What is a healthy heart rate after exercise?

What is a healthy heart rate after exercise?

Life lies in movement. Reasonable exercise can not only ensure our health, but also get rid of fat and have a sexy figure. Health and beauty are what everyone pursues. A good body is the basic guarantee for our work. Therefore, exercise has become one of the important ways for everyone to stay healthy. Heart rate after exercise is also an important manifestation of our health. We not only need to exercise, but also need to exercise reasonably. So do we understand our heart rate after exercise? I hope my expression can be helpful to everyone.

Exercise heart rate refers to the heart rate state maintained by the human body during exercise. Whether it is aerobic exercise or anaerobic exercise. Only by having a suitable heart rate can you achieve better exercise results. Maintaining the optimal exercise heart rate is important for both exercise effects and safety. Heart rate is especially important for people with three highs. If the heart rate is too high, it will be detrimental to physical health, causing nausea, dizziness, and chest tightness. For diabetic patients, it will cause a sharp drop in blood sugar, and the fat reduction effect will not be good. A low heart rate does not harm the body, but the exercise effect is not good.

Just like other organs in the human body, the cardiovascular system can only be improved under the stimulation of a certain exercise intensity, but this intensity cannot be too high, otherwise it will become anaerobic metabolic exercise. This heart rate range is called the "effective heart rate zone". After mastering the effective heart rate zone, you can control the amount and intensity of exercise when doing different sports.

First, remember your pulse rate when you are at rest. You can feel your heartbeat on your neck (above the clavicle), wrist, or directly on your chest. Then count for 15 seconds and multiply by 4. This way you will know your heart rate when you are at rest.

The second step is to determine the maximum heart rate according to age. Generally speaking, the younger the age, the higher the heart rate. The formula for calculating exercise heart rate is as follows: Men's maximum heart rate = 205-age/2. Women's maximum heart rate = 220-age.

Third, determine the effective heart rate range during exercise. For ordinary exercisers, 60%~85% of the maximum heart rate is a suitable and effective exercise heart rate range. For the elderly, 130~140 is most suitable.

Whether it is aerobic exercise or anaerobic exercise. Only by having a suitable heart rate can you achieve better exercise results.
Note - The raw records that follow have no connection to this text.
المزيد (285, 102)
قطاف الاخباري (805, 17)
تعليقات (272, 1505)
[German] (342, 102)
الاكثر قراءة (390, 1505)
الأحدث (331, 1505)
The commonly used formula is (maximum heart rate - heart rate before exercise) / 2 + heart rate before exercise. This formula can reflect the individual heart rate of different genders and ages. This formula applies to aerobic and anaerobic exercise. Although aerobic and anaerobic exercise are different forms of exercise, they can both increase the heart rate during exercise.

For example, in interval training involving sports such as swimming, the heart rate is generally controlled within the optimal range of 120-150 beats/minute. Generally, the heart rate of students during morning exercise and running is controlled at 130-150 beats per minute. For adults, the intensity of exercise can be controlled by 170-age. So, whether you are doing aerobic exercise or anaerobic exercise, you can use that formula to know your optimal heart rate when exercising.

In recent years, incidents of sudden death due to heart disease have frequently appeared in the news. When it comes to heart problems such as angina, arrhythmia, and atrial fibrillation, many people seem to be able to identify with them. Your heart feels uncomfortable when you are angry, and it also feels uncomfortable when you are happy; your heart cannot bear it if you exercise too fast, and it also cannot bear it if you do not exercise. Faced with so many heart problems, how can we exercise more scientifically?

In fact, it is not difficult to find exercise that is good for heart health. The difficult part is how to master the "degree" of exercise. Before you start exercising, it's best to make an "exercise plan" for heart health. We all know that doctors have "medicine" to treat diseases, but they must also have "prescriptions". "Prescriptions" are the key to curing diseases. The same principle applies to exercise. Everyone's physique, medical condition, lifestyle, and mental state are different. Therefore, people with poor heart should not only consider which exercises are good for the heart, but also consider what kind of exercise is suitable for them and "design" an exercise plan that suits them.